Furthermore, if melting by torch, the melt loss can easily be up to 8%, with but 2% recoverable.

With sponge, it's rarely more than 2-2.5%, with about 0.5% recoverable.


----------



## HAuCl4

The handful times I had the opportunity to melt 1-5 oz of Pt (lab-hobbyist scale), I used a discarded zirconia tube (those used for protecting thermocouples) closed at one end, in the manner of a test tube, heated with 2 oxyacetylene torches, protected by refractory bricks.
Kept it at 2,000 C for 15 minutes.
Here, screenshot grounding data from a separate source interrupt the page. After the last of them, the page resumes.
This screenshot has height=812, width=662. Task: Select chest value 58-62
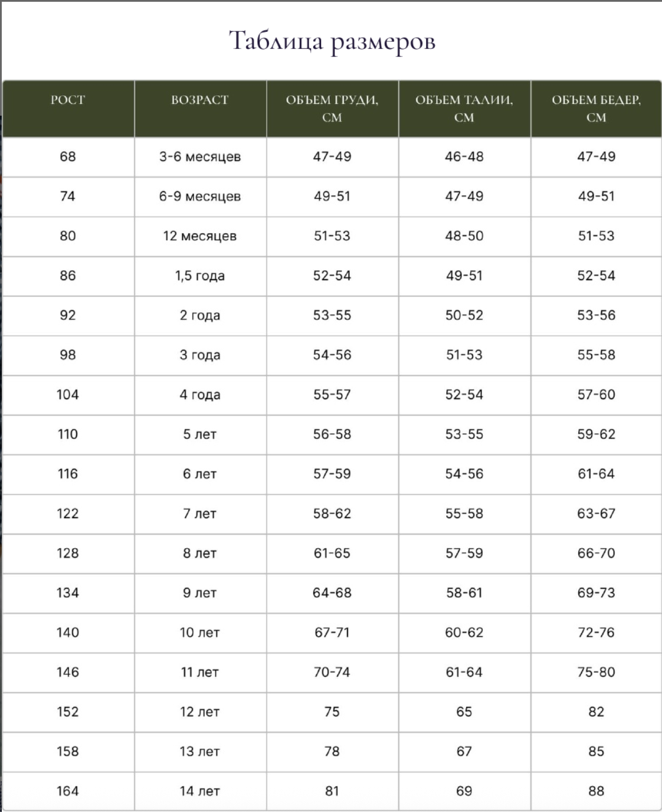tap(332, 513)
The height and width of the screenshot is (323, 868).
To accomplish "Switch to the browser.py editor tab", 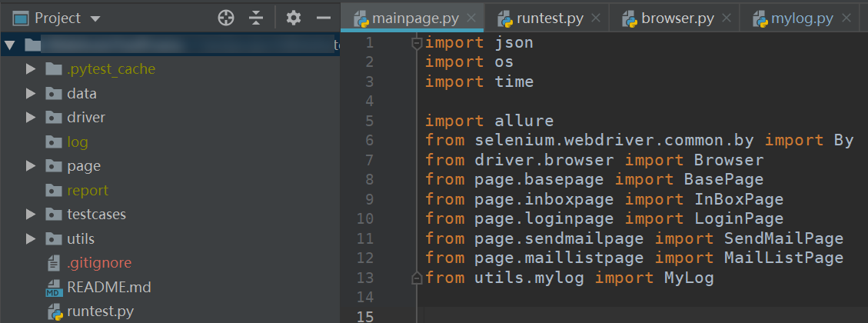I will pyautogui.click(x=678, y=18).
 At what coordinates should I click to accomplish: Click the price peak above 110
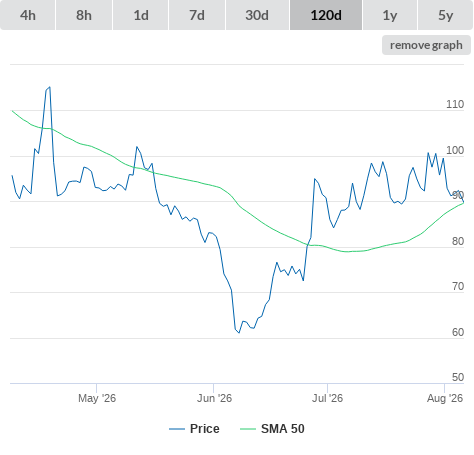click(50, 87)
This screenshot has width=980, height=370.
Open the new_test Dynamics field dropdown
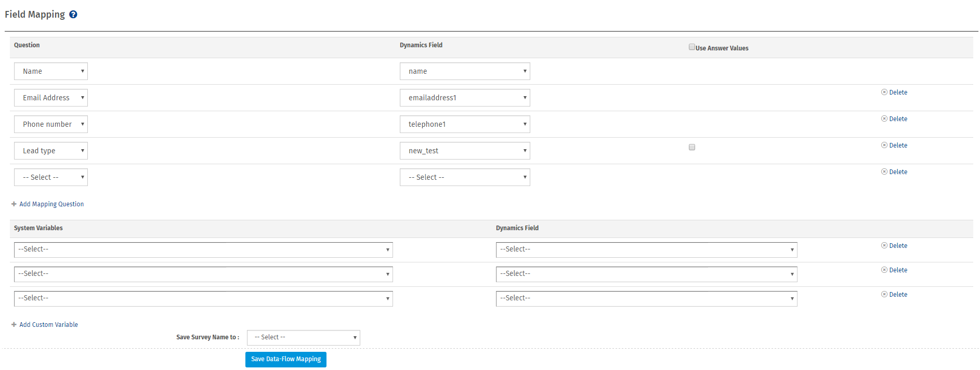coord(465,151)
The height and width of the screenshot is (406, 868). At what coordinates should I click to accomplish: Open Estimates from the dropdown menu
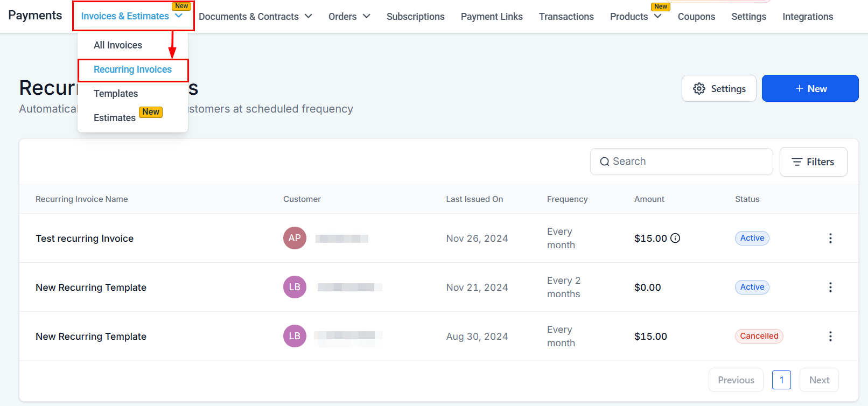coord(115,118)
Product looked good. I'd like to see an induction melt and pour by one of the big boys. No idea how they get the surface finish that some ingot photos show...


----------



## Lou

Nothing to see. Mostly you hear a humm. It's too bright to look at and you only pull the ingot at red heat. 



Lou


----------



## HAuCl4

Do they pour it on some ceramic ingot mold or what?. Tilting pour?. Must not be easy to get a smooth ingot.

Look at this pic referenced by goldenchild. The ingot has been through the rolls, and still looks like crap. Unless stamped I've never seen a photo of a nice looking Pt ingot!.

They guy apparently could get it to 99.99 (or so he says), but the cast is what it shows. :shock:


----------



## HAuCl4

This is a photo of a good for delivery at NYMEX platinum bar that I found online. I guess that's as good as it gets without stamping.


----------



## qst42know

Actually that bar looks struck, flattened before it was numbered.


----------



## Lou

Cast and drop forged, then stamped. Platinum freezes almost as soon as the heat is taken from it.

It doesn't oxidize. Palladium is another tough metal to cast because it is considerably more gassy.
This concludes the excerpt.